Just entered the market and lost 21%, is the Bitcoin ETF becoming a 'retail investor harvesting machine'? Even the giants cannot escape the fate of being trapped!

Reality has harshly slapped fantasy in the face.

According to on-chain data, investors who bought the spot Bitcoin ETF from BlackRock and Fidelity are currently facing an average unrealized loss of 21%. Yes, you read that right — this 'smart money' from Wall Street charged in even more aggressively than retail investors, only to be trapped right from the start.

The ETF is not a safe haven; it is a 'free ride', not a lifeline against the wind.

Many people believe that the entry of giants equates to 'ironclad evidence of a bull market'. But the reality is: even top institutions can get caught at high levels, and the Bitcoin ETF is not a magic stone that rises mindlessly.

First, this surge is more about 'anticipating and cashing out expectations', not 'taking off after landing'.

Second, the main forces have not completely taken over, trading volume and on-chain sentiment are still in a cold zone.
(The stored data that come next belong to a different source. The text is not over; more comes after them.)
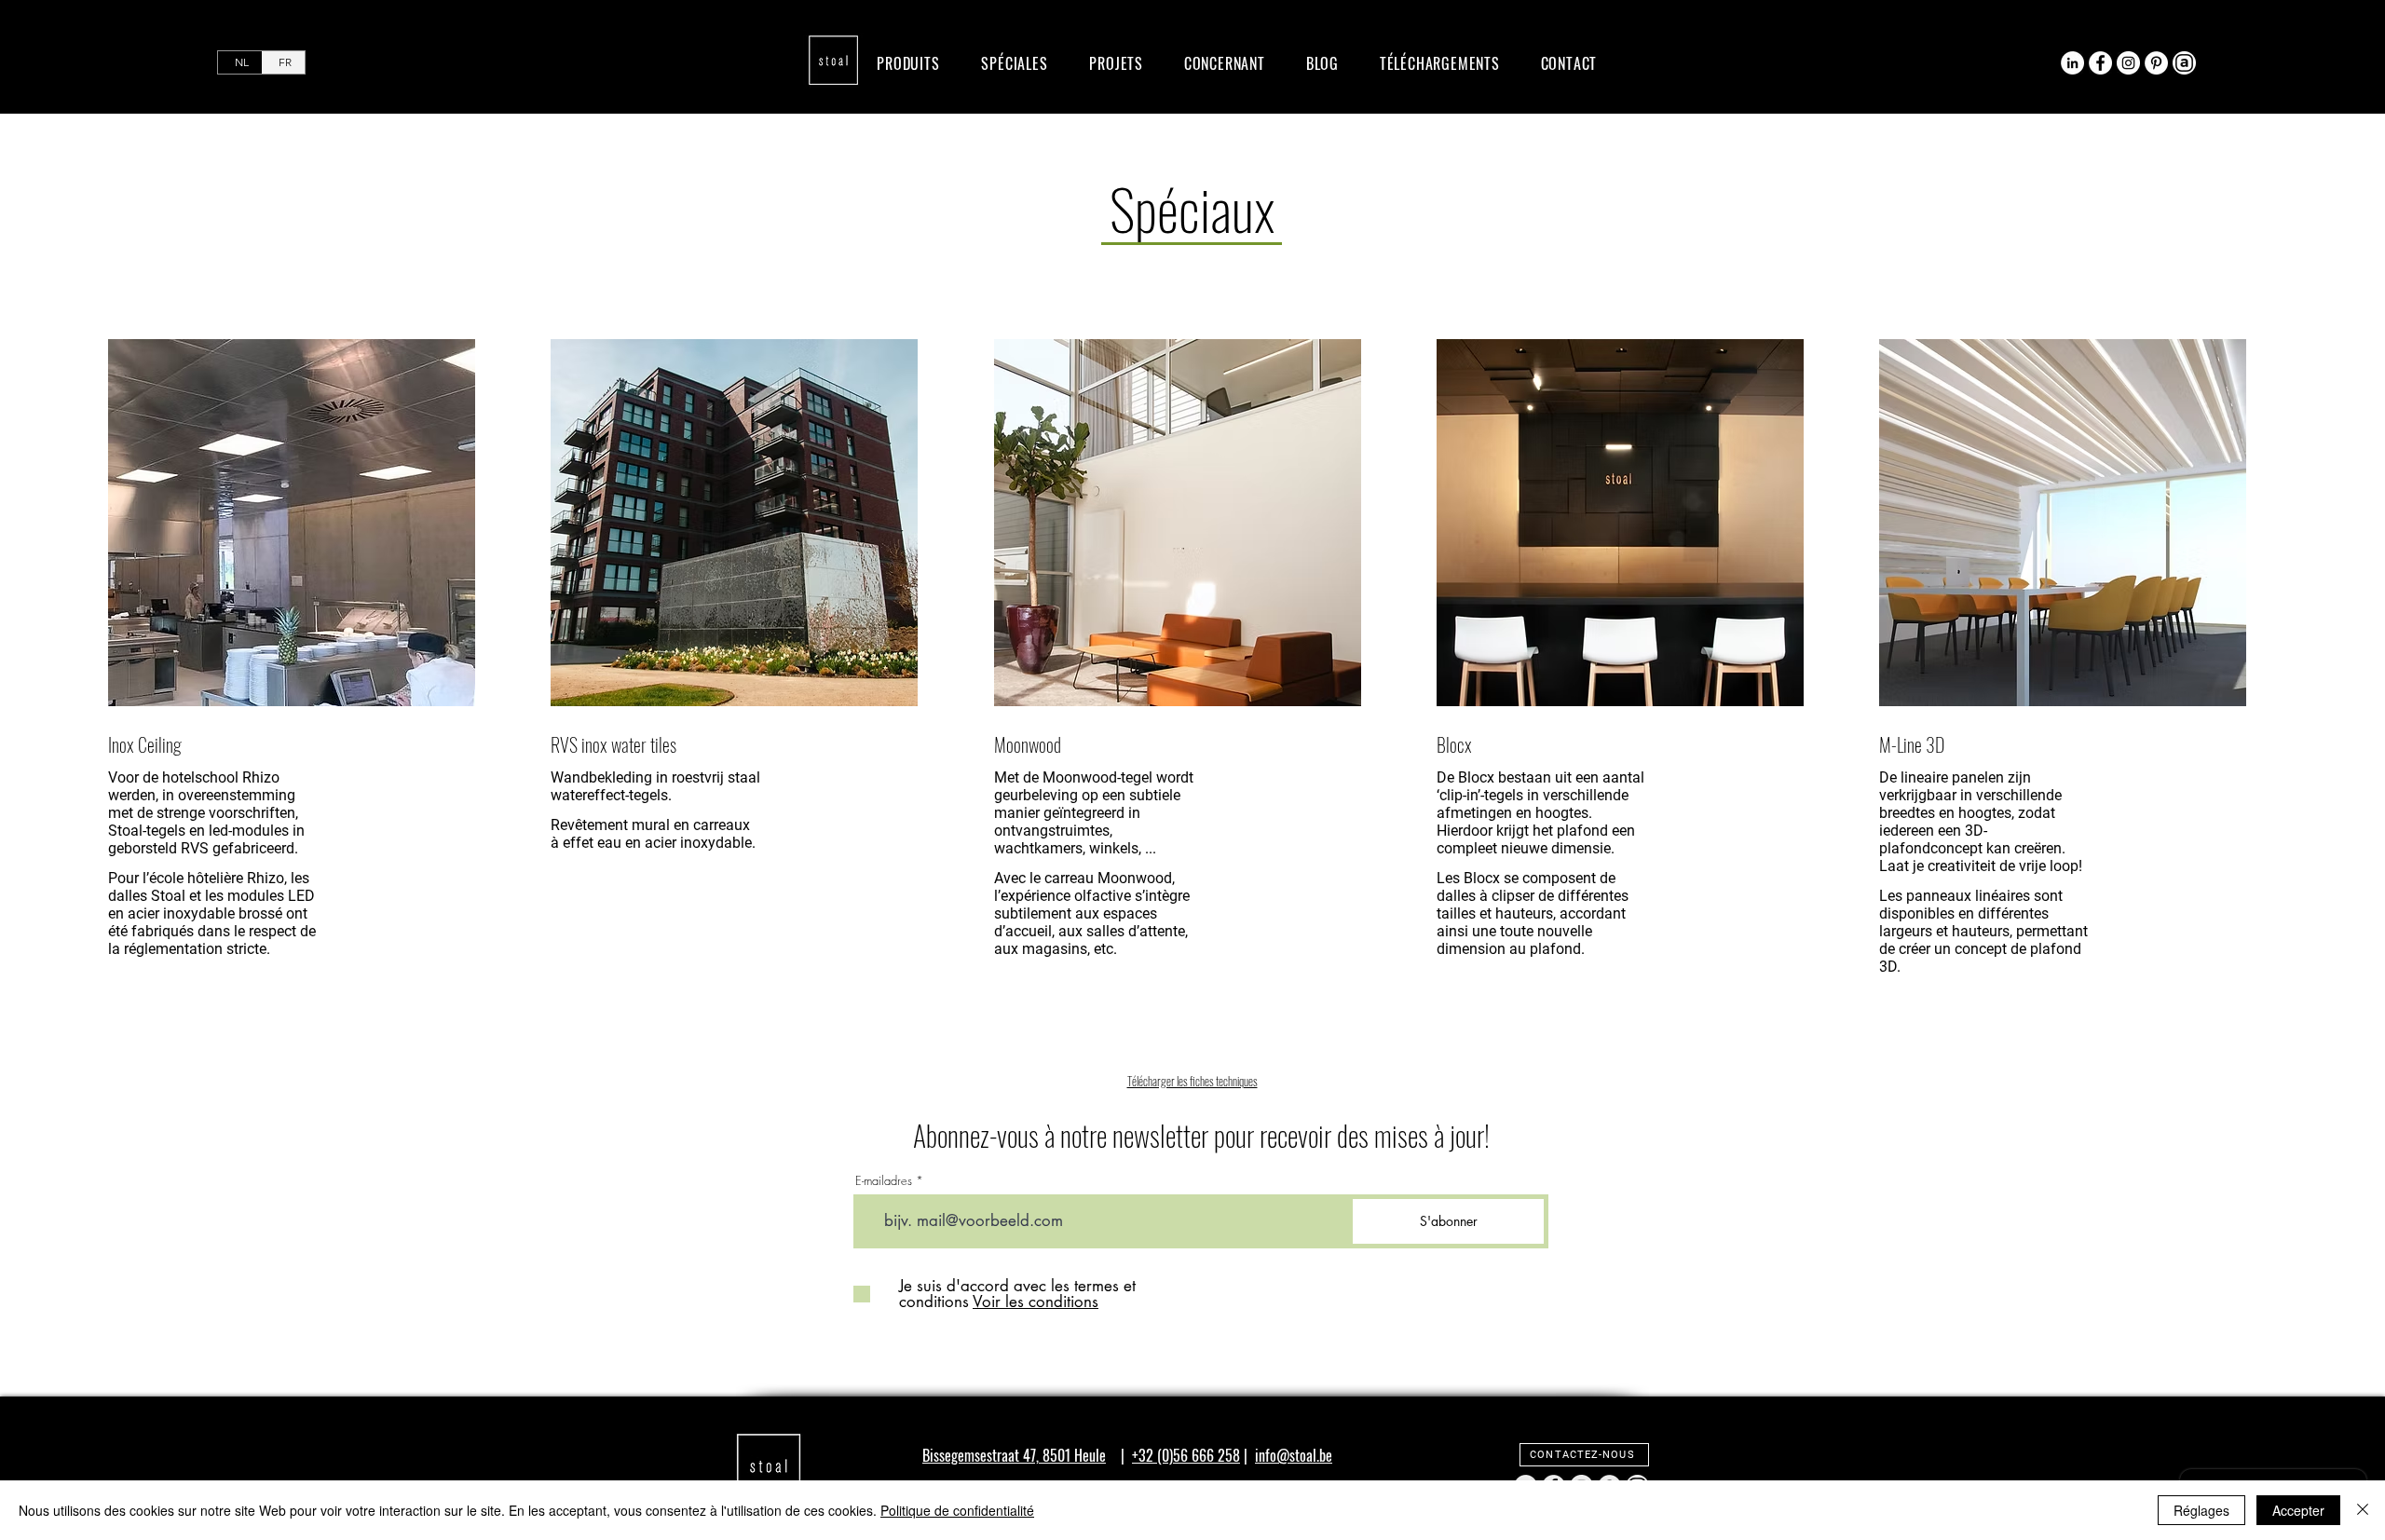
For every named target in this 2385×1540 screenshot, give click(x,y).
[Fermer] (2362, 1510)
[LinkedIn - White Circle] (2072, 63)
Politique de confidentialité (957, 1510)
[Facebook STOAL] (2100, 63)
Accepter (2298, 1510)
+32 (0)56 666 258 (1186, 1455)
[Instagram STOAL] (2128, 63)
Third, retail investors have not really entered the market yet; the ETF is merely the appetizer on the table.

But don't be too quick to sing a bearish tune. The real main upward wave often occurs after the 'trapped area is cleaned out'.

When these institutions begin to 'average down' and market sentiment warms up, that will be the starting point for the next wave.

The ETF is not the end; it is just the beginning. The giants will also be harvested, but they have the patience for 'adding positions and adjusting portfolios', while you — need to have your own strategy and rhythm. Don't just follow the crowd; learning to time your entries is the key!